## Extract provided
----------------------------------------

# Sandi and J.J.



## heidi19 (Oct 5, 2007)

J.J. is so spoiled she only likes her food out of a cup. Hand fed of course :wink:


----------



## mystic's_mom (Oct 5, 2007)

What a cutie!


----------



## sweetgoats (Oct 18, 2007)

Did you know that means she is SPOILED??????? 
She well deserves it, because she is so cute.


----------



## Muddy Creek Farm (Oct 5, 2007)

That is a cute pic! She looks so tiny!


----------



## Sweet Gum Minis (Oct 6, 2007)

What a beautiful Pygmy doe! She is beautiful!!!


----------



## liz (Oct 5, 2007)

She is so pretty, I love the carmels, the contrast in light and dark is very becoming. How old is she?


----------



## Hailee's Herd (Oct 5, 2007)

She is tooo cute!!!!


----------



## kelebek (Oct 5, 2007)

She is so cute!!

She looks just like my little caramel doe!! 

Take good care of her and give her a cookie for me!!


----------



## LiddleGoteGurl (Nov 29, 2007)

Awwwww! She is sooo adorable! And nice and plump, too . I love her .


----------



## heidi19 (Oct 5, 2007)

THANK YOU ALL SO MUCH. SHE IS A SWEETIE. HARD TO BELIEVE SHE IS ALMOST 15 YEARS OLD. I GET KIND OF SCARED IF I DON'T SEE HER FOR A WHILE. HEIDI LIVED TILL SHE WAS 19 YEARS OLD, HOPING J.J. WILL HAVE A LONG LIFE TO.I REALLY DO SPOIL HER. THANKS AGAIN FOR ALL YOUR KIND WORDS. (heidi19) Jan


----------



## LiddleGoteGurl (Nov 29, 2007)

----------------------------------------

## Source material
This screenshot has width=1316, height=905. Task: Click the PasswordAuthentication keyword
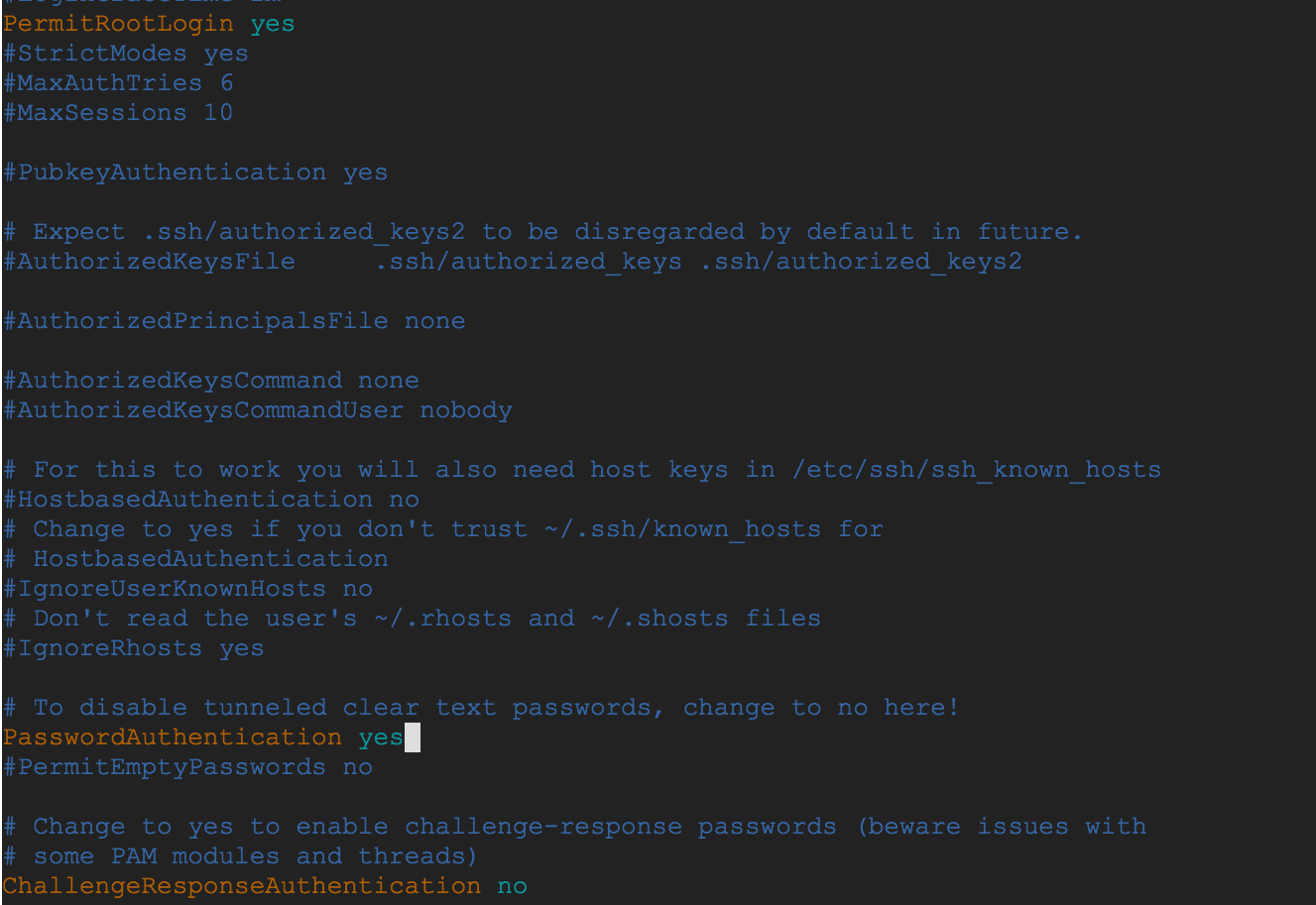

----------------------------------------

## Task to complete
Pick up the forum thread about the pygmy doe J.J. and carry it on from the point where it stops.

## Result of this exercise
WOW! She is 15 years old?!?!?!?!? That goat is as old as me! LOL That is really cool .


----------



## heidi19 (Oct 5, 2007)

Hi Katherine, yep, J.J. will be 15 this spring. You say you are 15 also? thats nice, the best time of your life. You have some beautiful goats, love the name Golden Ears Dairy Goats. Have a god day. (heidi19) Jan


----------



## heidi19 (Oct 5, 2007)

Hi Katherine, yep, J.J. will be 15 this spring. You say you are 15 also? thats nice, the best time of your life. You have some beautiful goats, love the name Golden Ears Dairy Goats. Have a god day. (heidi19) Jan


----------



## LiddleGoteGurl (Nov 29, 2007)

Thanks Jan! I love my herdname, too . 
Yep I am certainly 15!
Go J.J.! I hope you two have many more wonderful years together.


----------



## liz (Oct 5, 2007)

Now that is something, tell J.J she looks like a kid!! She certainly has a very caring and loving goatmom and I hope she is with you in the years to come.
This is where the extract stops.